Courses include “History of Antisemitism,” “Nazi Germany and Corporate Collaboration” and “Teaching the Holocaust.”

The need for such training is growing in large part because at least 19 states now require that their public school systems teach the Holocaust. However, many states do not provide teachers with the training they need to do so effectively, Patt said.

“It’s very unfair to teachers,” Patt said, noting that while he helped his home state of Connecticut craft such a mandate, he criticizes the state for not funding it adequately. New Jersey, he said, is an example of a state that does a better job in its funding. “The responsibility then falls to nonprofits and higher education, like the Gratz program.”  

Facing History and Ourselves and Echoes & Reflections are the two biggest nonprofits that provide curriculum and professional development to K-12 teachers about the Holocaust and other genocides.

“I’d say a program like Facing History can serve as an effective on-the-ground complement to the Gratz program, rather than a substitute for it,” said Jonathan Krasner, a professor of Jewish education research at Brandeis University.

Echoes & Reflections is a partnership of the Anti-Defamation League, the USC Shoah Foundation and Israel’s Yad Vashem museum, and it also already has a relationship with Gratz; the nonprofit has worked with the college more than 20 times since its founding in 2005, said Jesse Tannetta, the operations and outreach manager for Echoes & Reflections who is a current Ph.D. student at Gratz in the Holocaust and Genocide Studies program. Gratz analyzes Echoes & Reflections’ materials in some of its courses, Tannetta said.

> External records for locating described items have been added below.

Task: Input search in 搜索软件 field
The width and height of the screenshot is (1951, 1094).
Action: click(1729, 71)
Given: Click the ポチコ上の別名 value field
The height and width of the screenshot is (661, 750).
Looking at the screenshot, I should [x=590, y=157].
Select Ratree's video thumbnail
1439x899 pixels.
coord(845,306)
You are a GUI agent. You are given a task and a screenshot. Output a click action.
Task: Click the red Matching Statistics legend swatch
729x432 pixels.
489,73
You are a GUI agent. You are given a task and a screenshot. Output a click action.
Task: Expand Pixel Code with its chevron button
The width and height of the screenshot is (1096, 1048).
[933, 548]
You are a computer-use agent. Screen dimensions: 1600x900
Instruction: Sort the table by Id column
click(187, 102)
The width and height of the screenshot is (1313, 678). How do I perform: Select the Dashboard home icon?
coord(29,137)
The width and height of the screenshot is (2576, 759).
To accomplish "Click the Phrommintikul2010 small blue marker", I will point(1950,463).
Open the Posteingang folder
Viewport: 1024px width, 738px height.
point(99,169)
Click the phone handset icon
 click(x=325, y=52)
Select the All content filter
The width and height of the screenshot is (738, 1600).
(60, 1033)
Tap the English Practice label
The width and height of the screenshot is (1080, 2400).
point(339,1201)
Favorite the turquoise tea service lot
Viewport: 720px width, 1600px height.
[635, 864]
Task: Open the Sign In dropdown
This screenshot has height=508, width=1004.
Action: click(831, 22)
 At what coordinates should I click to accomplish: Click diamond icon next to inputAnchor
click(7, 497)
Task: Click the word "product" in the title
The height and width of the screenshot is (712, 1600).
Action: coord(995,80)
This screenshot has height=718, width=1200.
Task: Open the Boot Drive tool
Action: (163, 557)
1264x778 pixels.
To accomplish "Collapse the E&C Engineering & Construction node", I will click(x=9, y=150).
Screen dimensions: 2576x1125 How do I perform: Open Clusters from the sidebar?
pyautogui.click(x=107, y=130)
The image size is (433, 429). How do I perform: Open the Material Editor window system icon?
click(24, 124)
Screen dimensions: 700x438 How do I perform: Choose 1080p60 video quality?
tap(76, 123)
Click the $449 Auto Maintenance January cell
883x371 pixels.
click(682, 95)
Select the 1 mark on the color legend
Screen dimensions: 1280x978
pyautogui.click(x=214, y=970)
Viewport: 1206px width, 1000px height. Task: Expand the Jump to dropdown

Krasner said he sees Gratz’s move into providing more Holocaust and genocide education as part of a trend. Hebrew colleges such as Gratz and Hebrew College in Boston, have needed to reinvent themselves, because Jewish studies programs on secular university campuses and pluralistic educational institutions, like Mechon Hadar and the Pardes Institute of Jewish Studies in Jerusalem, have increasingly provided training for aspiring Jewish educators.

“It’s a smart move, because Gratz would be building on an already-existing strength,” Krasner said.

In spring 2022, the college will begin offering a Holocaust education credential to museum docents, Eleff said.

That course is an early example of a bigger initiative to offer what Eleff calls “stackable” courses, or “micro-credentials” that can be pursued as certificates and also combined into degrees.

“We’re not interested in newly-minted Ph.D.s without job prospects,” he said. “We’re interested in Holocaust educators.”